Requirements =
a – According to the text on Citron parser directives, which Citron directive corresponds to Lemon's %nonassoc?
b – Express the lines of the records as a JSON list of strings, one string per line and no blank lines, covering everything from the line containing "Select the NEAR MT5387 dashed box label" down to the line containing "Action: coord(396,308)".

Text section =
===
Using this directive, we can add extra class members to the parser class. Since code blocks are also member functions, any extra members we add become accessible from inside the code blocks. This is a great way to make the parser configurable.

For example, if you specify %extra_class_members like this:

%extra_class_members {
    let shouldGenerateParseTree: Bool
    init(shouldGenerateParseTree: Bool) {
        self.shouldGenerateParseTree = shouldGenerateParseTree
    }
}

We can access the shouldGenerateParseTree as an instance variable in all our code blocks. The code blocks can then conditionally generate the parse tree. Creating the parser as Parser(shouldGenerateParseTree: false) would suspend parse tree generation.

Precedence and associativity

A grammar rule with multiple recursions can cause the grammar to become ambiguous, resulting in shift-reduce conflicts. One way to fix these conflicts is to specify associativity. When there are multiple such rules, we might also need to specify the relative precedence between them.

For example:

%left_associative PLUS MINUS.
%left_associative MULT DIV.
%right_associative POW.

specifies that:

Citron handles precedence and associativity in the same way as Lemon, so the “Precedence Rules” section in the Lemon documentation applies to Citron as well. Lemon’s %left, %right and %nonassoc correspond to Citron’s %left_associative, %right_associative and %nonassociative respectively.

left_associative

Specifies that a token is left asscociative.

right_associative

Specifies that a token is right asscociative.

nonassociative

Specifies that a token is non-asscociative.
===
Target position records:
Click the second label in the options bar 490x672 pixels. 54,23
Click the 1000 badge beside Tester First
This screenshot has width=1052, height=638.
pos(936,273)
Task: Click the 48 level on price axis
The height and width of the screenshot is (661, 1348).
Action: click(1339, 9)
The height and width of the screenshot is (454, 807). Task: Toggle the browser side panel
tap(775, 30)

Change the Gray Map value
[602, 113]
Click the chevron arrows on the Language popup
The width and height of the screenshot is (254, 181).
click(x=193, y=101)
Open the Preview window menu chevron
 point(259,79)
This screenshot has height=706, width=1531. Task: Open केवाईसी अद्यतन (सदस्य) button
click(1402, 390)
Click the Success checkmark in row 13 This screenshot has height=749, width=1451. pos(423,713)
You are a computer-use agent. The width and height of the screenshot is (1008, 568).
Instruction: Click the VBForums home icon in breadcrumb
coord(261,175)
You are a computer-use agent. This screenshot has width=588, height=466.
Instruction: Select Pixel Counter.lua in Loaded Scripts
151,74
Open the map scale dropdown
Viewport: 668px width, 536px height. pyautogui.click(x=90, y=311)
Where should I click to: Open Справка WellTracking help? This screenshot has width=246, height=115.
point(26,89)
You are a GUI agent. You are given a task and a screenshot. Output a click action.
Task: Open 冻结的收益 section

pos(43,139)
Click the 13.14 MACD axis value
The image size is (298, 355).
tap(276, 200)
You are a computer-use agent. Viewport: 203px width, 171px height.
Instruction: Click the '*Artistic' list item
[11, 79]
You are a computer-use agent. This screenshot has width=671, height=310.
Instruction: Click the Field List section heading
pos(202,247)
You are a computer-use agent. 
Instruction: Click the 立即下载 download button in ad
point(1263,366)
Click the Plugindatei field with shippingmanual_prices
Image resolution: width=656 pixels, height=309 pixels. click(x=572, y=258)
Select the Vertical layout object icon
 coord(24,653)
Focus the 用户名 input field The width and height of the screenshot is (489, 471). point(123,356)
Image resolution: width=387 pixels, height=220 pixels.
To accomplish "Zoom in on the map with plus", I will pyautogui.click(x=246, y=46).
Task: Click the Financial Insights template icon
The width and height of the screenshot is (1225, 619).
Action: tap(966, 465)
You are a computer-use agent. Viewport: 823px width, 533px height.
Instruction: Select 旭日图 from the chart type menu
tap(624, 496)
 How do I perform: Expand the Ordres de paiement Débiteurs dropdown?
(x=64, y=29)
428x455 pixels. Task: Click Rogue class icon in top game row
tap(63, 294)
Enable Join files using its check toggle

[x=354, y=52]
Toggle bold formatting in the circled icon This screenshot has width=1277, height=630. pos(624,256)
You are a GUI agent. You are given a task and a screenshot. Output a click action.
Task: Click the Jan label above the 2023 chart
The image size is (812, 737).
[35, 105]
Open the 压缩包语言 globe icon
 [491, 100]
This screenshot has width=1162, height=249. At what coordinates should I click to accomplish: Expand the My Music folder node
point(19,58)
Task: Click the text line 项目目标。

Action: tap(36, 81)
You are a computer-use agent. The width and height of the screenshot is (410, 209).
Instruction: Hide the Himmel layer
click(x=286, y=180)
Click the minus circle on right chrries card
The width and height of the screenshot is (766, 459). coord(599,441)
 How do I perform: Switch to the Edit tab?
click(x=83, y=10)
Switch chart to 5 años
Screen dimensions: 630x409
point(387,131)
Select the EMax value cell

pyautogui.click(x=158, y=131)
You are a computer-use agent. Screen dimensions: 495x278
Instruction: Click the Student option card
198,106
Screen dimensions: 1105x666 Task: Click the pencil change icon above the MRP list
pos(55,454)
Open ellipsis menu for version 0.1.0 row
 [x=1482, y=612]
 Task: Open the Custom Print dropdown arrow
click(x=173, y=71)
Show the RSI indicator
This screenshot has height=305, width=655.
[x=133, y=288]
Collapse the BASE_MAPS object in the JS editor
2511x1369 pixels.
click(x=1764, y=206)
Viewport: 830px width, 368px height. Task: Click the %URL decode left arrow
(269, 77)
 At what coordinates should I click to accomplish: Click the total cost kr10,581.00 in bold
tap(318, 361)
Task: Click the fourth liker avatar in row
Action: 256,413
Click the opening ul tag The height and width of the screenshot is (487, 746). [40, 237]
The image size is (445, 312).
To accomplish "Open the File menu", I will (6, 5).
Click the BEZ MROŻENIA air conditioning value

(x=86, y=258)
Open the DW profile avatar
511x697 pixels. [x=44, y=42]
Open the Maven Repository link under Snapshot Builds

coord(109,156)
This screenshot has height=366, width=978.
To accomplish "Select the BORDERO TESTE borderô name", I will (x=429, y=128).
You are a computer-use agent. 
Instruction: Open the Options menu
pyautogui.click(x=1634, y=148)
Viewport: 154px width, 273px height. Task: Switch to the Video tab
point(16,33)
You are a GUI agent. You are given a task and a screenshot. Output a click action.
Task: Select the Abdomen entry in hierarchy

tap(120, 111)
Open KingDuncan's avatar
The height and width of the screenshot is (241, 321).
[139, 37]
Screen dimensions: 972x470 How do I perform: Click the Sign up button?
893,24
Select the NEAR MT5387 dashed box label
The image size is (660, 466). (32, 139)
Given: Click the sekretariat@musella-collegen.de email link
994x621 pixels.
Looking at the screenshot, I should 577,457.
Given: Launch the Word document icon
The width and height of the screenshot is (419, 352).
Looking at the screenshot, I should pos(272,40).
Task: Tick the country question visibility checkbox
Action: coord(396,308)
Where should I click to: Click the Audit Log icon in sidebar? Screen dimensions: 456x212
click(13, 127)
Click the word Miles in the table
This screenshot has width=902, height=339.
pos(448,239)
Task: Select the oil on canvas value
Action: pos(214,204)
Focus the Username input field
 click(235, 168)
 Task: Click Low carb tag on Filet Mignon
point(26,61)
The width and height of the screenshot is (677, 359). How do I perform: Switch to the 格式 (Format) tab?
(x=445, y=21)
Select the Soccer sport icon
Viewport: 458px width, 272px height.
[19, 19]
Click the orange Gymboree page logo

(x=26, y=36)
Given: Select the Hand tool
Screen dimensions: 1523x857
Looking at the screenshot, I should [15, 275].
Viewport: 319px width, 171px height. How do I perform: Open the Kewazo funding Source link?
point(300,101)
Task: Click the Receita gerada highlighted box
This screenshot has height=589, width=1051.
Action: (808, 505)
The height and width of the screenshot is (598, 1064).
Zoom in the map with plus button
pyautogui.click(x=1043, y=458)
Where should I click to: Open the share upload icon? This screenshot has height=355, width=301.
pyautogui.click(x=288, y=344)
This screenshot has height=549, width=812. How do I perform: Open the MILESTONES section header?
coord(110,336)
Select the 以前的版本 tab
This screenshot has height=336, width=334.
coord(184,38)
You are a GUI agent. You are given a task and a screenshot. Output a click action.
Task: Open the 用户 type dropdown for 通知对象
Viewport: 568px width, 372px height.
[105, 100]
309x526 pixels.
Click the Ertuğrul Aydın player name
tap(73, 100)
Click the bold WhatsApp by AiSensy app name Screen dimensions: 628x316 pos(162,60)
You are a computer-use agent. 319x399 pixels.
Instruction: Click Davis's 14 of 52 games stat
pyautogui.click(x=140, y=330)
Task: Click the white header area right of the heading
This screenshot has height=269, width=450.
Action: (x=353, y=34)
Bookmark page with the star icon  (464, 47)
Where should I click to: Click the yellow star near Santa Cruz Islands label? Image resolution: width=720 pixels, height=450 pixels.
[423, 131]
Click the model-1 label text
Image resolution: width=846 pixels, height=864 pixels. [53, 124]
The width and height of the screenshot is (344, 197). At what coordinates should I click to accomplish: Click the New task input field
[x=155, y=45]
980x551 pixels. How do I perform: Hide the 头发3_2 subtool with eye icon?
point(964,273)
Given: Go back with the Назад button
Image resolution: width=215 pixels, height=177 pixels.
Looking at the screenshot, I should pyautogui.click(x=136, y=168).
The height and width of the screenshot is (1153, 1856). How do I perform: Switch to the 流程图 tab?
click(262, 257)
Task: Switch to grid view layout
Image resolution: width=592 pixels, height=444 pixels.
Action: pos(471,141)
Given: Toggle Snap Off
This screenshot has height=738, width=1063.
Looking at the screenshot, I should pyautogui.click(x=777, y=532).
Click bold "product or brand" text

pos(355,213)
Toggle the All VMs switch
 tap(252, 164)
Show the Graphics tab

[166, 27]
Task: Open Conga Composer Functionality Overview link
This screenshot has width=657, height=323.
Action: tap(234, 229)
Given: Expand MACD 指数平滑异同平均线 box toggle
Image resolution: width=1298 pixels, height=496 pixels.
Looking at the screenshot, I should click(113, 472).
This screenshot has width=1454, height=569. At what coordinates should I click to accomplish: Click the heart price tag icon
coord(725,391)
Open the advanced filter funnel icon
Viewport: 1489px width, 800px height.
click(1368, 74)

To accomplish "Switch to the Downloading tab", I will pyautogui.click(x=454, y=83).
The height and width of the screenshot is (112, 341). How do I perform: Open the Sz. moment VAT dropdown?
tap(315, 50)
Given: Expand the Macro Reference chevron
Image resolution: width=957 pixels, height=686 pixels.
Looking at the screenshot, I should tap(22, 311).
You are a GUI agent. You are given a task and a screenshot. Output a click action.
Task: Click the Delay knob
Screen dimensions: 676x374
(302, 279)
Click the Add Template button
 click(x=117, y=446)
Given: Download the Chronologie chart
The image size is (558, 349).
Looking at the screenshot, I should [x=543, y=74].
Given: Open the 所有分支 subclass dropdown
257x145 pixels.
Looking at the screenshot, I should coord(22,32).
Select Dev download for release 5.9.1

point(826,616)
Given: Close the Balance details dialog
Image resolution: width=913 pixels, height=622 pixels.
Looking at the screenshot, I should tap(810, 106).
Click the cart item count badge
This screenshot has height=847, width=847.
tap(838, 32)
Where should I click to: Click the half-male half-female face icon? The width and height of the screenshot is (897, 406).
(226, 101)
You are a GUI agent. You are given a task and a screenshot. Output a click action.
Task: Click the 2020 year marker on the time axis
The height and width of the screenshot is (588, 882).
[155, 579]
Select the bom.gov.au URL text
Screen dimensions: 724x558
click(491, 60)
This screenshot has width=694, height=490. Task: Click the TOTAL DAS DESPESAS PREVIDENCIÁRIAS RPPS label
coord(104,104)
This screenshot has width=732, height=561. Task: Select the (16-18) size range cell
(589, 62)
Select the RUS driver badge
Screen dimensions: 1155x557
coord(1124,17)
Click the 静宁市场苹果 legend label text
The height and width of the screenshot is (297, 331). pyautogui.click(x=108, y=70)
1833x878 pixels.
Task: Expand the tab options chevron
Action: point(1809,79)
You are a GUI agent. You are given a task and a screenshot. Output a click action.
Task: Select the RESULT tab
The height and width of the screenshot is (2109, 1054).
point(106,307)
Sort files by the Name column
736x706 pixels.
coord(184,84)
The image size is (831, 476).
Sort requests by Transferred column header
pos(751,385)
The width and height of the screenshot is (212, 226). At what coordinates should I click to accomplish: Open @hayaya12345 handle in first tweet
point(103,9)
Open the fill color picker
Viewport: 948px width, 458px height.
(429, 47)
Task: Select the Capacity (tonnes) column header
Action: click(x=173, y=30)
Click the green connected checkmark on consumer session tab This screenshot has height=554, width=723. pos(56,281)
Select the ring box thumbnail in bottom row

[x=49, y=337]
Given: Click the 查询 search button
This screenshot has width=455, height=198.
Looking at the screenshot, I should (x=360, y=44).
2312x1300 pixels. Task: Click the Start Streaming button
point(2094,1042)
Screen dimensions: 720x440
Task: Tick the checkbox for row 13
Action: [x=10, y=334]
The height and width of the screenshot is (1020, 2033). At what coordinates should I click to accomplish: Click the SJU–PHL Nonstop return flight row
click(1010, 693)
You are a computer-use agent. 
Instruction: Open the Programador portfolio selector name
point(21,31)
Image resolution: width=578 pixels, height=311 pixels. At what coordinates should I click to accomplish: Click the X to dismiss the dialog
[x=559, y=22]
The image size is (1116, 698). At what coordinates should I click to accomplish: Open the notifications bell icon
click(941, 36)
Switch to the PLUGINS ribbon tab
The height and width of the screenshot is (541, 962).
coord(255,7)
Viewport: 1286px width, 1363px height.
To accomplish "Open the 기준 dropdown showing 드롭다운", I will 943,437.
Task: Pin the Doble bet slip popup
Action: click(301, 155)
===
Per-task answers =
a – %nonassociative

b –
[
  "Select the NEAR MT5387 dashed box label",
  "The image size is (660, 466). (32, 139)",
  "Given: Click the sekretariat@musella-collegen.de email link",
  "994x621 pixels.",
  "Looking at the screenshot, I should 577,457.",
  "Given: Launch the Word document icon",
  "The width and height of the screenshot is (419, 352).",
  "Looking at the screenshot, I should pos(272,40).",
  "Task: Tick the country question visibility checkbox",
  "Action: coord(396,308)"
]